Devika Kamath
The Last Chance for Planet Formation Around Low-Mass Dying Stars
Most exoplanets discovered to date are believed to have formed around their parent stars during their early years, as leftover gas and dust from star formation condensed into a disk within which planets could form. An innovative opportunity has emerged recently with the recognition that planets may also form in entirely different environments, such as around dying stars offering a novel means to test planet formation ideas. These “second-generation” planets are thought to originate from the gaseous disks expelled during the close interaction of old stars in binary systems. In this talk, I will focus on post-Asymptotic Giant Branch (post-AGB) binary stars as possible second-generation planet formation sites.
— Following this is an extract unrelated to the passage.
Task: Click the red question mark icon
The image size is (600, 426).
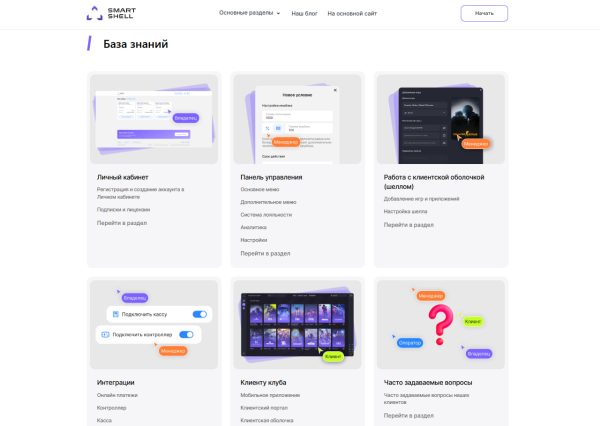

In the case of post-AGB binary stars, their circumbinary disks are by-products of poorly understood binary interaction processes that occur during the rapid transition (~10^5 years) of the primary star from the AGB to the planetary nebula stage. Despite significant differences in formation history and lifespan (~10^5 years for post-AGB disks compared to a few Myr for protoplanetary disks), post-AGB circumbinary disks show surprising similarities to protoplanetary disks, including Keplerian rotation, infrared excesses, dust disk mass, chemical depletion, and dust mineralogy. Recent interferometric and polarimetric observations using state-of-the-art instruments such as PIONIER, GRAVITY, MATISSE, and SPHERE at the European Southern Observatory’s Very Large Telescope (VLT) have unveiled the structure of the inner regions and extended surface layers of post-AGB circumbinary disks, as well as their dust properties. These findings further emphasize the parallels between these disks and protoplanetary disks around young stellar objects. In this talk, I will provide an overview of observational findings that highlight the complex interactions between post-AGB binary stars and their surrounding disks, showcasing these disks as crucial test beds for exploring planet formation theories in unique environments.